Images of the mother of Jesus are common in catholic churches. In protestant churches she is not so honoured and revered but in catholic tradition she has special significance. Main statues and pictures can be found of her. She is usually holding her baby son Jesus. Christ Church Chilwell, Nottingham- Evangelical Christ church is a parish church in the Church of England collective. It was built between 1901 and 1903; however the chancel was added in 1957 by architect Eric Vernon Royle. It is in the diocese of Southwell and Nottingham and in the province of York.

The building is a long rectangle with focal areas at the front. There is a bell which in earlier times would have been rung to tell people it was time for the Sunday service. There is also a cross on the front of the building; making it known that it was a Christian building. Christ church is a pulpit centred church, this means that their service is more based on liturgy, hymns and prayer. In contrast to Catholic churches, where the altar is the most significant object in the church; this is because Catholics celebrate the Eucharist every day, though generally on Sundays.

However in C of E churches communion (Eucharist) is celebrated once every month or fortnight. Banners decorate the sides of the church. These banners are used as both aids to prayer and to worship. They provide decoration for the church. They communicate the testimony or story, and are chiefly used by evangelists. At the front of the church sits the pulpit, this is the most important piece of furniture in the sanctuary; which for Protestants lies at the front of the church. The pulpit is noted as the place where the minister stands and is central to the whole congregation.

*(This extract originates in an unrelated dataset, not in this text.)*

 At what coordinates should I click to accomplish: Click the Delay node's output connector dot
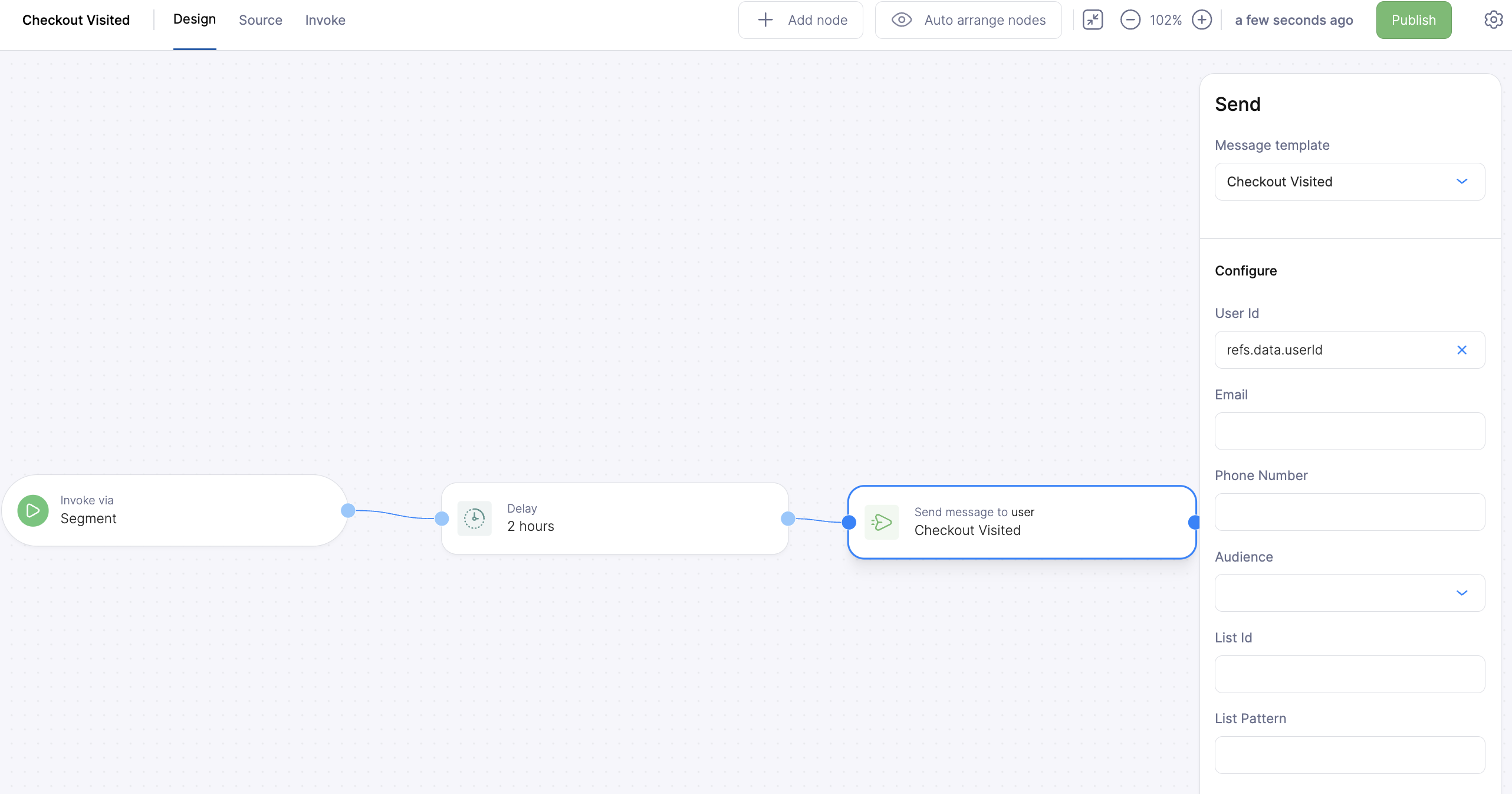788,519
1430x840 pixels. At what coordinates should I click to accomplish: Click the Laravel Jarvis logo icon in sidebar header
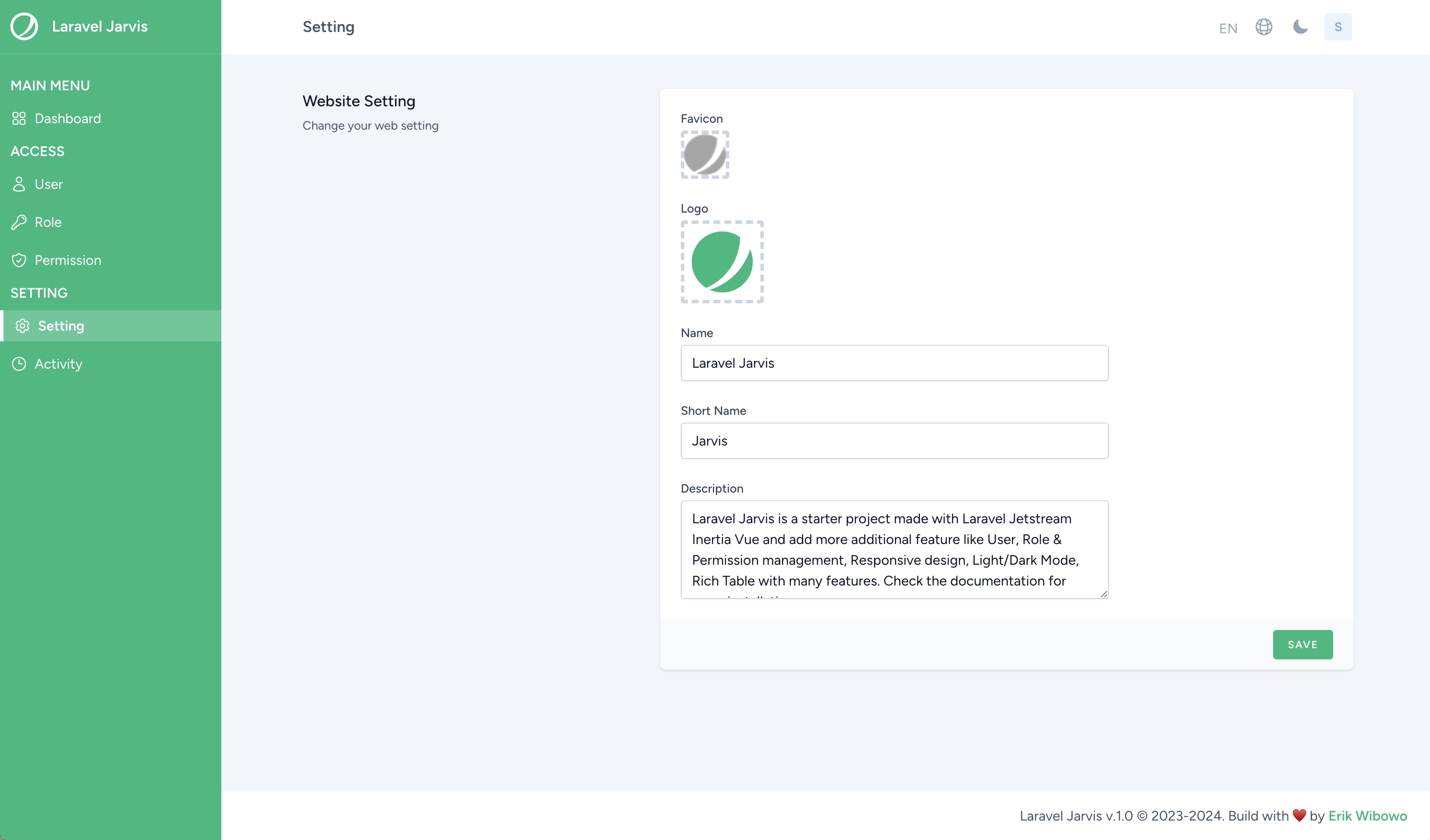tap(24, 27)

It may be adorned with a piece of cloth and flowers may sit on it or in front of it. In the case of Christ Church it is decorated with both a cloth and flowers. It is also the largest piece of furniture in the church apart from the organ. This shows that God’s message is the most important part of the service and is mainly used for sermons. Second to the pulpit is the lectern, this is a stand where the bible sits and it is from here that most scripture is often read. It faces the pews themselves and is where most of the word of God is said.

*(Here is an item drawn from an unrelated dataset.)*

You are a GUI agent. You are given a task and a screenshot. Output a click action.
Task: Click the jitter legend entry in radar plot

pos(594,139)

It looks like a small reading desk with a slanted top. Another major feature of the church is the large organ at one end. The organ is used chiefly for songs and hymns during a service. To accompany the organ Christ Church have a robe choir which sings at every service. Music is a key part of the service as it is one of the ways to worship God. The altar is at the far end and out of the way this is because Holy Communion isn’t an important part of the Evangelist tradition. On the altar stand two candles a cross and some flowers.

The candles represent Jesus who is the light of the world and the cross shows Jesus’ sacrifice for the world. Evangelists practice something called an altar call in which people are invited to the altar where they may recite the sinners’ prayer and this way they reaffirm their faith and belief in God. The altar at Christ Church was inscribed with the passage ” Do this in remembrance of me” Luke 22: 19. This states that Communion is a representation rather than like in the Catholic Church a sacrament. The font is the place where infants and adults can be baptised.

Baptism is the only sacrament celebrated by the protestant churches and so the font holds special significance. It is filled with holy water and usually only contains a couple of litres. The font to the left is decorated at the top with a cross reminding us about the sacrifice Jesus made for us. At the back of the church is a small meeting area which shows the more informal nature of the church. It is used for tea and coffee at the start or end of services and shows the more relaxed way in which evangelical Christians meet at church. It provides a place for the service to be discussed.